__INFORMATION SUPPLIED__:
────────────────────
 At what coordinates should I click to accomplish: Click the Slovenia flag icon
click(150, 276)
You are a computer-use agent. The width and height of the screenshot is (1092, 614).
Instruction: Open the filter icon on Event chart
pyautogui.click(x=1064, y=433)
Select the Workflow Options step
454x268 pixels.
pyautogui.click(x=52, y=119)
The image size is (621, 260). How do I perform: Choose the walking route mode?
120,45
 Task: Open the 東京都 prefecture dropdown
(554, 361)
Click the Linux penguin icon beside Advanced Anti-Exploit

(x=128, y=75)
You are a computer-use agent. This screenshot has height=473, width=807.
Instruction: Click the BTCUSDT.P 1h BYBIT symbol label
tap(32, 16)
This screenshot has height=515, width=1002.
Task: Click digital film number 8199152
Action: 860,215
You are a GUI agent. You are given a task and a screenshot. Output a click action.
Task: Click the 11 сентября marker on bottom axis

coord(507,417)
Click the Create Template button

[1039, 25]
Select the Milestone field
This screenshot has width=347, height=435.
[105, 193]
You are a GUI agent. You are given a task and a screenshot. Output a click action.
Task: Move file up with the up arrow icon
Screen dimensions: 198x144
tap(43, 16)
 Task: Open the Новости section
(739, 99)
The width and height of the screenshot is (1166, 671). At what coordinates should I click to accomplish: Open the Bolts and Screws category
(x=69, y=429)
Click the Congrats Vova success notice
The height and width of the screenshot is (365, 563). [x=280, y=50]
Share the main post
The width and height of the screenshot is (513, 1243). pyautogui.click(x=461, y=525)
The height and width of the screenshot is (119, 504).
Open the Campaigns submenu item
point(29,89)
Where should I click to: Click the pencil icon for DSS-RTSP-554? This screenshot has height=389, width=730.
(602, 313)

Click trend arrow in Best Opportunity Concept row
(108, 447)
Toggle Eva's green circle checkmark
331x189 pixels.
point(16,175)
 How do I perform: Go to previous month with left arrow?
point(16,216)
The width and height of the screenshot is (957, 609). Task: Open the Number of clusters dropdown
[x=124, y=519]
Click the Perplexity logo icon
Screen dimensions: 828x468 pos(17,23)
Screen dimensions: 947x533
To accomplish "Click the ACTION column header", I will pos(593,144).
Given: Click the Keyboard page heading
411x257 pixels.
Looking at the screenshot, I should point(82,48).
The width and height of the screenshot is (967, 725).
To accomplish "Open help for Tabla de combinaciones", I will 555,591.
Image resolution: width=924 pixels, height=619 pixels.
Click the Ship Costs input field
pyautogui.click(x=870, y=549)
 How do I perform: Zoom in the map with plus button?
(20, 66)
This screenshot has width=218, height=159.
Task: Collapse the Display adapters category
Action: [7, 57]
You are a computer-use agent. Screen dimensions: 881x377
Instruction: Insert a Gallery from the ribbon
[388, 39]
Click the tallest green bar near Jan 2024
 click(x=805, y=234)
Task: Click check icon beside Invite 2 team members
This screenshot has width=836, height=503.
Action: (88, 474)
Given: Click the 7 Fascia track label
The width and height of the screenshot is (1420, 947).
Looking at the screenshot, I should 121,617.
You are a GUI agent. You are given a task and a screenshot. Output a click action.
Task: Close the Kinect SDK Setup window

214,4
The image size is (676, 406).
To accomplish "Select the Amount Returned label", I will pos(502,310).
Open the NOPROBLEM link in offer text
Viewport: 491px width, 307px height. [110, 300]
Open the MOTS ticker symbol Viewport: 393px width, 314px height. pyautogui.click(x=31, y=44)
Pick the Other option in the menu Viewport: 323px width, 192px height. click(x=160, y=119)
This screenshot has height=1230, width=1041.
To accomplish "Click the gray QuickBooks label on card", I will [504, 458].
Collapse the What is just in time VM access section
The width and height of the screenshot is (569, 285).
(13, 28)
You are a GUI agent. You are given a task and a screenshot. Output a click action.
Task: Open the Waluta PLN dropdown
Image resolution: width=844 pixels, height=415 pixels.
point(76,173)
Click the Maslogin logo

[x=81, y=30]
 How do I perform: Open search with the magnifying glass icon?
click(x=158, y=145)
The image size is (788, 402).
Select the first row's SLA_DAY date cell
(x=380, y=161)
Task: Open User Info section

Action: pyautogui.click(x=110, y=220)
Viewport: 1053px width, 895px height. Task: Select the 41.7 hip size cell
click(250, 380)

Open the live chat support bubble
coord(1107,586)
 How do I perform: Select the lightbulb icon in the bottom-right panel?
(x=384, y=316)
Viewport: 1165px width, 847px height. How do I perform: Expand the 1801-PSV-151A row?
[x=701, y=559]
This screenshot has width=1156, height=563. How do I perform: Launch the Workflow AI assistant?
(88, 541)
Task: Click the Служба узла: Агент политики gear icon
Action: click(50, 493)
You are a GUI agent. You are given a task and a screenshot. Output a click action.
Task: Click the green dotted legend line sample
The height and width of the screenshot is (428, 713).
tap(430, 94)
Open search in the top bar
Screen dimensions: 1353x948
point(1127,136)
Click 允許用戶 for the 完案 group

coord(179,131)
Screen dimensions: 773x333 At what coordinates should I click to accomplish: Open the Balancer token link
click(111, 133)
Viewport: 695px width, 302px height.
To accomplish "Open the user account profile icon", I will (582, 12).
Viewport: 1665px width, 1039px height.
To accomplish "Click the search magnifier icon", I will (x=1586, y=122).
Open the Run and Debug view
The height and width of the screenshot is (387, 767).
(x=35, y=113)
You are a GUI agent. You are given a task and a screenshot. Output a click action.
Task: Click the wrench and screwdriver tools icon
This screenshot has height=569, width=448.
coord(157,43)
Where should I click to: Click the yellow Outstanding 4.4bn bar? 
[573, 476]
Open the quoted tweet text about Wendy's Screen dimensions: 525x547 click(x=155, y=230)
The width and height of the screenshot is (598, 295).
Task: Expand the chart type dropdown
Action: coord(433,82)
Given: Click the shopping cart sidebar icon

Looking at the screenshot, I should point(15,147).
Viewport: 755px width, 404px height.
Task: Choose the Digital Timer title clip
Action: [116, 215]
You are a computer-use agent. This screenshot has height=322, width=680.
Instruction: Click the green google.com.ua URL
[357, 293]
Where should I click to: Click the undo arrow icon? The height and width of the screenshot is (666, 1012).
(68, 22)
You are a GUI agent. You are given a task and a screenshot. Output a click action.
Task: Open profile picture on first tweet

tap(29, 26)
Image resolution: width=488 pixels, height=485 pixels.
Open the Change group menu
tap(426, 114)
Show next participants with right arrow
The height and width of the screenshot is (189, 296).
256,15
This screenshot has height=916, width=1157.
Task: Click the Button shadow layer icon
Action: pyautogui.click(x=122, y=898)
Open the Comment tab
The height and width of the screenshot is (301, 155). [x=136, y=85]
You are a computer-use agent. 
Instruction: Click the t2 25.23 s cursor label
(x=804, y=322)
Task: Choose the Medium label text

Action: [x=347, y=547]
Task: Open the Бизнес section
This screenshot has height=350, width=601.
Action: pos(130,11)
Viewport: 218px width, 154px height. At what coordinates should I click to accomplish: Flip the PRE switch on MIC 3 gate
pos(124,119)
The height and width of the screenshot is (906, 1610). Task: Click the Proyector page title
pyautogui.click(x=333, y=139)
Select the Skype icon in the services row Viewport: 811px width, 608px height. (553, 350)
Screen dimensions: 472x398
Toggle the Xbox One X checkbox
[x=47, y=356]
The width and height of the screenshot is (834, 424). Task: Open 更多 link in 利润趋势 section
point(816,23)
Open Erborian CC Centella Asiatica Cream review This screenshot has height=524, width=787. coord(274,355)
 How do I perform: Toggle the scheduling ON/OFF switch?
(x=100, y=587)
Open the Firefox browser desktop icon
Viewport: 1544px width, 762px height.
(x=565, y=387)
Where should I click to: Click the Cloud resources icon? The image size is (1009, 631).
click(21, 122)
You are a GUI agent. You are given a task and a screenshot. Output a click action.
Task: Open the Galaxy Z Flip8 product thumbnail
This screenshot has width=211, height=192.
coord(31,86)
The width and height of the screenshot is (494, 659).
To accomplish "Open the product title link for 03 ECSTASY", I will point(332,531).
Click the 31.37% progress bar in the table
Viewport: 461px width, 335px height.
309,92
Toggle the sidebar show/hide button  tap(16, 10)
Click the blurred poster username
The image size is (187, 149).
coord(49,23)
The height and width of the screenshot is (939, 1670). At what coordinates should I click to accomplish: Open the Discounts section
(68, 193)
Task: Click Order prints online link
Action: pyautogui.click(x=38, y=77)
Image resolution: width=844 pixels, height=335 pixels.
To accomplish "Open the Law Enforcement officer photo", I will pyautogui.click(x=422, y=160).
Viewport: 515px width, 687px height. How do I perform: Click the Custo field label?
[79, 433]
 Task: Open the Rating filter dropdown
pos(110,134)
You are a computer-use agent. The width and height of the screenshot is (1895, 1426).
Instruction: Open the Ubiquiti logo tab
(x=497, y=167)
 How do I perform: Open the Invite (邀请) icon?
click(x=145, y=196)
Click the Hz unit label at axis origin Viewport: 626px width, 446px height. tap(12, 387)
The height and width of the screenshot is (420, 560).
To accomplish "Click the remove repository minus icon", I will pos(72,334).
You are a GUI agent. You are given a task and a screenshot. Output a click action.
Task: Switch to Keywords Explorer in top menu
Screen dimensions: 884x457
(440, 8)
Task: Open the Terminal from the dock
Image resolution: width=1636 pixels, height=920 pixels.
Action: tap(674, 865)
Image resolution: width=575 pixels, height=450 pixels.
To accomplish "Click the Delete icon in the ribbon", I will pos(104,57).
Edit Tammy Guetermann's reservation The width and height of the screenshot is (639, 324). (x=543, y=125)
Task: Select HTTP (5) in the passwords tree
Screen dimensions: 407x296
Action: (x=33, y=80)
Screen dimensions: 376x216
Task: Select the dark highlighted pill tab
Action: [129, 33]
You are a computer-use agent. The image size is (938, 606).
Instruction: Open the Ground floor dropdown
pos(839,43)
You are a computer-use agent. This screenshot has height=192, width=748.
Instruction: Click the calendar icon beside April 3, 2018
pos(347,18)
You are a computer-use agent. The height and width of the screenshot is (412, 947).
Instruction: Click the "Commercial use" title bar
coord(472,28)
────────────────────
__TASK INSTRUCTIONS__: Render the lines beginning with the one that contains "Task: Open the Terminal from the dock" and continuing through the one that contains "Edit Tammy Guetermann's", both included, as a JSON list of strings with one string per line and blank lines omitted.

__EXERCISE ANSWER__:
[
  "Task: Open the Terminal from the dock",
  "Image resolution: width=1636 pixels, height=920 pixels.",
  "Action: tap(674, 865)",
  "Image resolution: width=575 pixels, height=450 pixels.",
  "To accomplish \"Click the Delete icon in the ribbon\", I will pos(104,57).",
  "Edit Tammy Guetermann's reservation The width and height of the screenshot is (639, 324). (x=543, y=125)"
]